The Army team included Capt Nicola Hemsworth (RLC, exchange officer at RAF Cranwell), Capt Will Young (Ops Officer, 53 Bty, 5RA), OCdt Hugo Ross-Wilson (future RDG) and was captained by Maj Arthur Purbrick (RL, currently XO to RY). As always, the disparate nature of operations and exercises meant that the team only assembled the morning of the tournament for a hasty tactics talk, meet and greet the ponies, and pep-talk by Chairman APOLOA, Col Simon Ledger. The ground was in excellent condition and the ponies in fine form. The team went in strong, and had to battle hard against Rutland polo club. The two chukka match went by in a blur and concluded with a narrow win by Team Army.
With barely a breath drawn, the Cranwell team, captained by the illustrious David Black, came at the Army team with swords drawn. The game flowed well, and the players were well matched. However, despite their best efforts the Army team were beaten by a narrow margin. Both teams agreed it was an excellent game and both walked off with honour intact and the Army team into the competition for the Runners Up Trophy, the Centennial Cup.

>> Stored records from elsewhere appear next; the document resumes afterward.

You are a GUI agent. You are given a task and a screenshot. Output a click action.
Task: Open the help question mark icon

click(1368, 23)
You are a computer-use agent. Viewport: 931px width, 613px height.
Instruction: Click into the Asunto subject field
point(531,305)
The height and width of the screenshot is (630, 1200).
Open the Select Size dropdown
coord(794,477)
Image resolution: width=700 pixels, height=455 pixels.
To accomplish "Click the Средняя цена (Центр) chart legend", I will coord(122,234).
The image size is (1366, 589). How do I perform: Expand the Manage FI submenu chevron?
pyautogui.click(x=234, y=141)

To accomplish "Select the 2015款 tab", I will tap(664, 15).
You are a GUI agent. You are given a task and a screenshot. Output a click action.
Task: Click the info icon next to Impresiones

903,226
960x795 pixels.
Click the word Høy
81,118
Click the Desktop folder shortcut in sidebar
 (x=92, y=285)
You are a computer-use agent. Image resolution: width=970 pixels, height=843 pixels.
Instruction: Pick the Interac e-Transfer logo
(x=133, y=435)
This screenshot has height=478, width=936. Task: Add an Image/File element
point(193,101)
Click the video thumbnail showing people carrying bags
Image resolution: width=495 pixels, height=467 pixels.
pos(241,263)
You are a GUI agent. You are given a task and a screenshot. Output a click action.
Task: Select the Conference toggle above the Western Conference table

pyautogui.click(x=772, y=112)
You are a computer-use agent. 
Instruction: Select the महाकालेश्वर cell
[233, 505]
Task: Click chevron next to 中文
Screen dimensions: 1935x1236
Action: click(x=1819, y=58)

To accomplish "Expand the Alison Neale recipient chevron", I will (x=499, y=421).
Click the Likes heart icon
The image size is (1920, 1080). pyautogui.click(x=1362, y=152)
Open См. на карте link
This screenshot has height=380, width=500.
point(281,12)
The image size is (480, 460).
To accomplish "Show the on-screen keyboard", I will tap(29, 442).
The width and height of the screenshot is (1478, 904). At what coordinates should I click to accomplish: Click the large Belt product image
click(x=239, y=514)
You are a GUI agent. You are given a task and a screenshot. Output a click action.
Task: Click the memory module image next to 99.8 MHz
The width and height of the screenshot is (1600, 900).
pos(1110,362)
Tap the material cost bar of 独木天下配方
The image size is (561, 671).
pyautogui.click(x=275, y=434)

Sunday dawned, and the Army team opened the days play vs. Leadenham. The game concluded with a scrappy but secure win by Team Army and they were into the finals for the runner up trophy against RAF Spitfires team. This was an extraordinary game with exceptional well paired players. The score concluded dramatically with a nil-nil. A tense penalty shoot out took place, only to result once again in a even score of 3-3! The rules are unclear on what should take place, so with such pressure the players moved the second shoot out to the 40 yard line. Again, a highly tense shootout, with a lot of what the cricket community may call ‘sledging’ (all in good humour), took place and the final winning penalty was taken rashly by Maj Purbrick at an erratic canter. With honour intact amongst all, both the RAF and the Army retired to the clubhouse, with the Centennial Cup proudly in hand.